Lotta agli incendi boschivi – I vigili del fuoco romeni hanno concluso la loro missione in Grecia, dove hanno affiancato le autorità locali nella lotta contro gli incendi boschivi. A partire dall’inizio di agosto, 120 vigili del fuoco – suddivisi in tre turni di avvicendamento – hanno operato insieme ai colleghi greci nei pressi di Atene, intervenendo a sostegno delle comunità minacciate dai roghi. Tra il 1° agosto e il 15 settembre, il Dipartimento per le situazioni di emergenza ha partecipato a un programma di pre-posizionamento in Grecia, organizzato dalla Direzione generale della Protezione civile europea e delle operazioni di aiuto umanitario. Tale programma di assistenza, finanziato dall’UE, è stato concepito per sostenere le comunità europee duramente colpite da devastanti incendi boschivi negli anni precedenti.
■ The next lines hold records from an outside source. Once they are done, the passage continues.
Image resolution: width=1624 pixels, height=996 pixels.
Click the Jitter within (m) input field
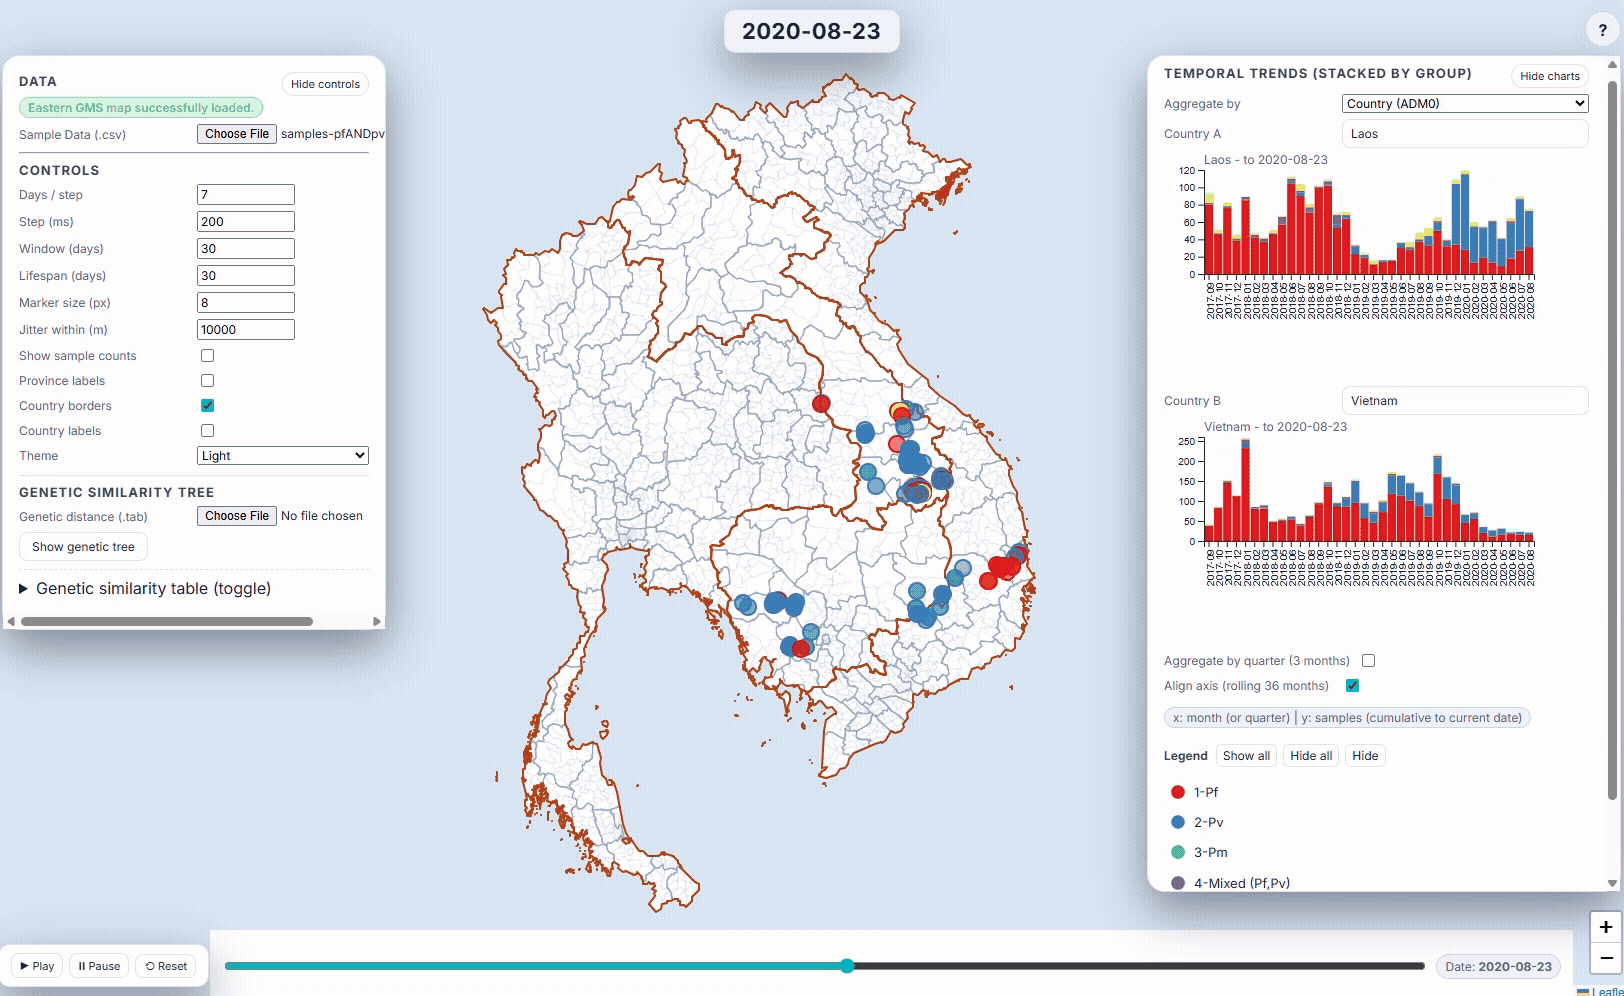[245, 330]
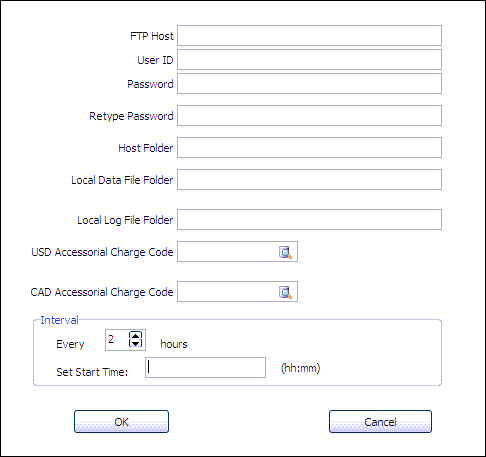Increase the interval hours with up arrow
The height and width of the screenshot is (457, 486).
pos(135,335)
Pallavolo – La nazionale maschile di pallavolo della Romania affronta oggi la Francia a Cluj-Napoca (nel nord-ovest del Paese) nell’ultima partita della fase a gironi del Campionato Europeo, ospitato congiuntamente da Italia, Bulgaria, Finlandia e Romania dal 9 al 26 settembre. Nelle prime quattro partite del Gruppo D, la Romania è stata sconfitta da Lettonia (3-1) e Germania (3-2), ma ha ottenuto vittorie contro Svizzera (3-1) e Turchia (3-1). La Francia è attualmente in testa alla classifica, seguita da Germania e Romania. Le prime quattro squadre si qualificano per gli ottavi di finale.